Het ontbreken van bedrijfsopvolging (38% van bezochte bedrijven) vormt een risico voor de toekomst van de ingekorven vleermuis. Vooral bedrijven met kleine, ouderwetse stallen met daarin vee zullen verder verdwijnen en daarmee verdwijnen de optimale stallen voor zowel foerageren als voor bewoning voor ingekorven vleermuis.

Het overgrote deel van de agrariërs vindt het leuk dat ingekorven vleermuizen (mogelijk) op hun bedrijf voorkomen. Elke veehouder zegt ook graag mee te willen werken om maatregelen te nemen op het bedrijf. Zolang het hun geen geld en niet al te veel tijd kost. Installeren van maatregelen zal daarom

georganiseerd moeten worden door derden. Agrariërs zijn bereid om rekening te houden met de ingekorven vleermuis, wanneer dat past in de bedrijfsvoering. Er is dus qua houding voldoende draagvlak voor het nemen van maatregelen voor ingekorven vleermuizen.

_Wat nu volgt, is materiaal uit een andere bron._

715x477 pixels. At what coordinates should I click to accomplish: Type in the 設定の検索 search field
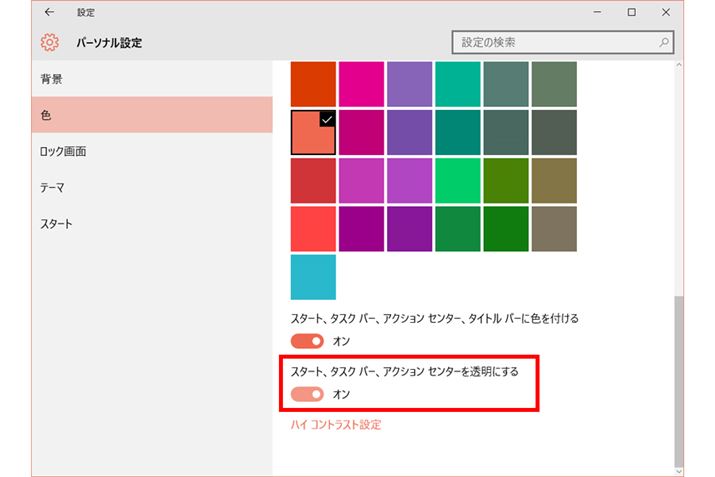click(x=555, y=43)
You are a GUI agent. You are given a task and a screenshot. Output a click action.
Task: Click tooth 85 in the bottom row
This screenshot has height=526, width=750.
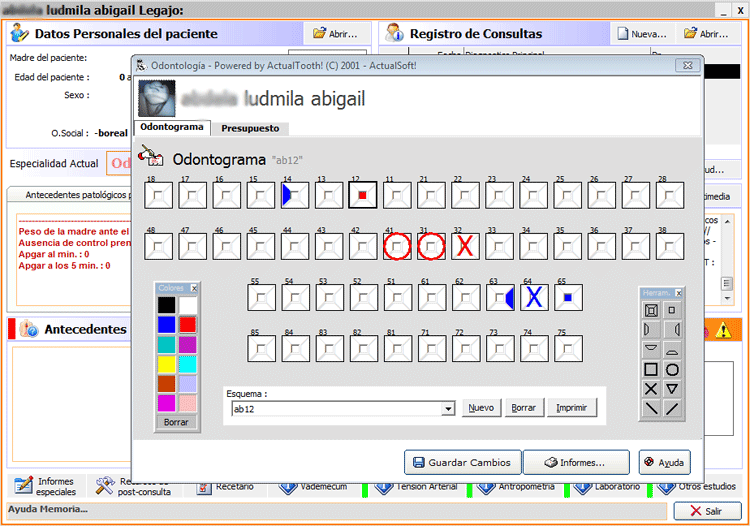[x=260, y=348]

Het opheffen van het melkquotum, en daarmee samenhangende prijseffecten, leiden tot een (lichte) stijging van het aantal stuks melkvee, maar belangrijker, tot vergroting en modernisering van bedrijven. Het draagt daardoor bij aan de dalende trend van het aantal stallen en verandering naar de meer open, koudere en tochtigere stallen, en daarmee aan de afname van de foerageermogelijkheden voor ingekorven vleermuis.

Ook paardenhouderijen blijken groter te worden. Doordat het onbekend is welk belang deze sector heeft voor de ingekorven vleermuis, is niet in te schatten hoe deze schaalvergroting de ingekorven vleermuis beïnvloedt. Het is niet uit te

sluiten dat dezelfde nadelige effecten zullen optreden, als bij de schaalvergroting van de melkveehouderijen.

Geitenfokkerijen zijn zeldzaam in Midden-Limburg. Grote geitenstallen zijn vaak tochtig en leveren daardoor waarschijnlijk weinig voedsel en zijn daardoor voor de ingekorven vleermuis weinig geschikt. In kleinere geitenstallen zijn al jagende ingekorven vleermuizen vastgesteld.